▶ To do
Nothing but the lines from the one with "Viewport: 1915px width, 715px height." through the end of the data should be set down, each exactly as written, and no picture should be included.
(Stored data)
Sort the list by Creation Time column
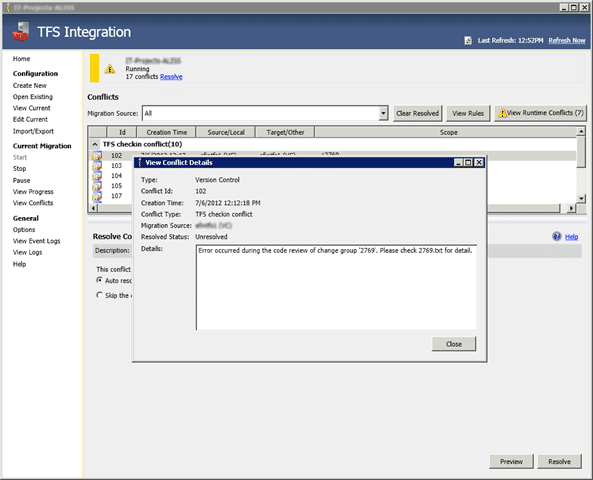point(166,132)
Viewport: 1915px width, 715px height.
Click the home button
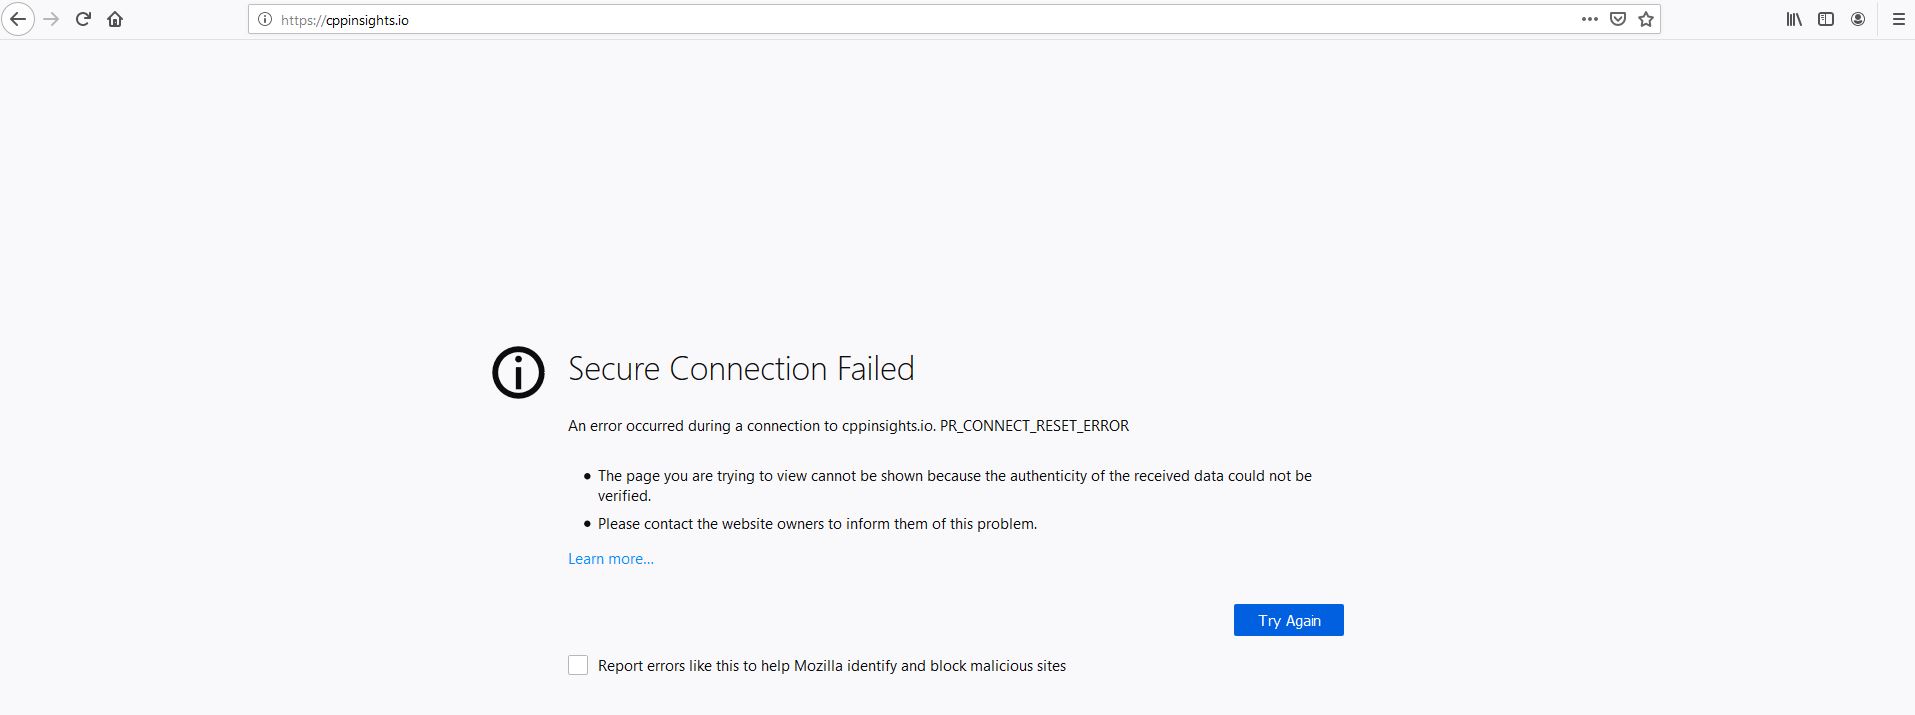point(114,18)
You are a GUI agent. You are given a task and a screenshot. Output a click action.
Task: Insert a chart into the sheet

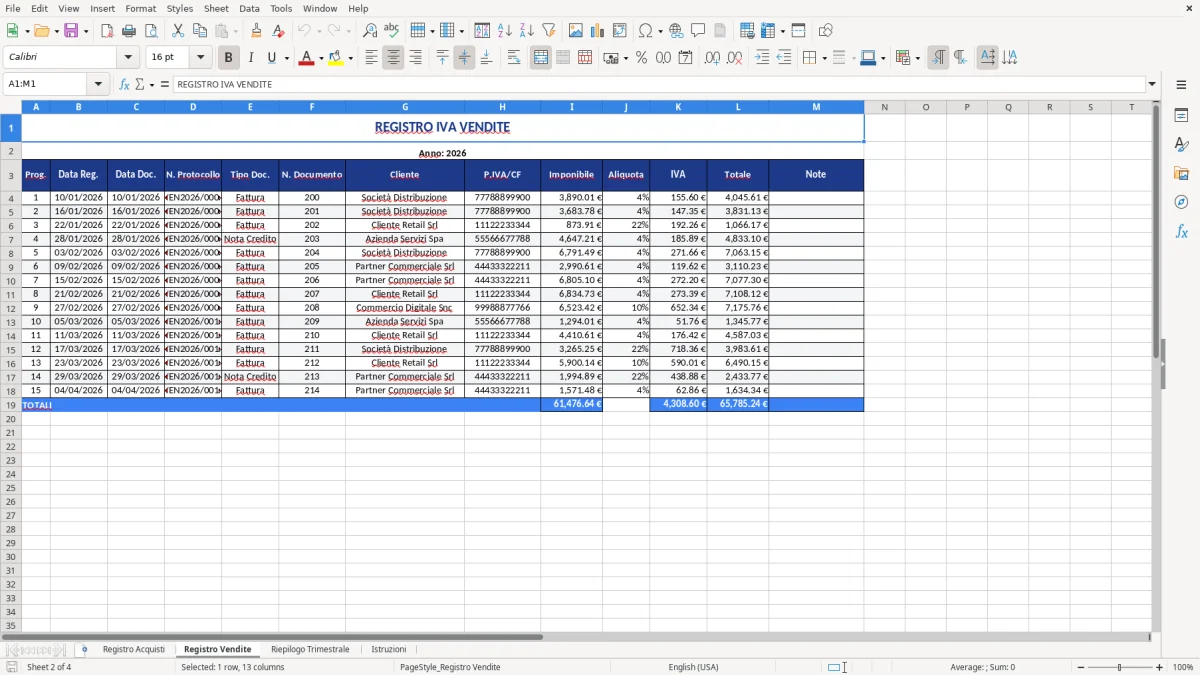click(x=597, y=29)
(End Stored data)
▶ Response
Viewport: 1915px width, 715px height.
Click the home button
point(114,18)
You are a GUI agent. You are given a task and a screenshot. Output a click action.
Task: Insert a chart into the sheet

click(x=597, y=29)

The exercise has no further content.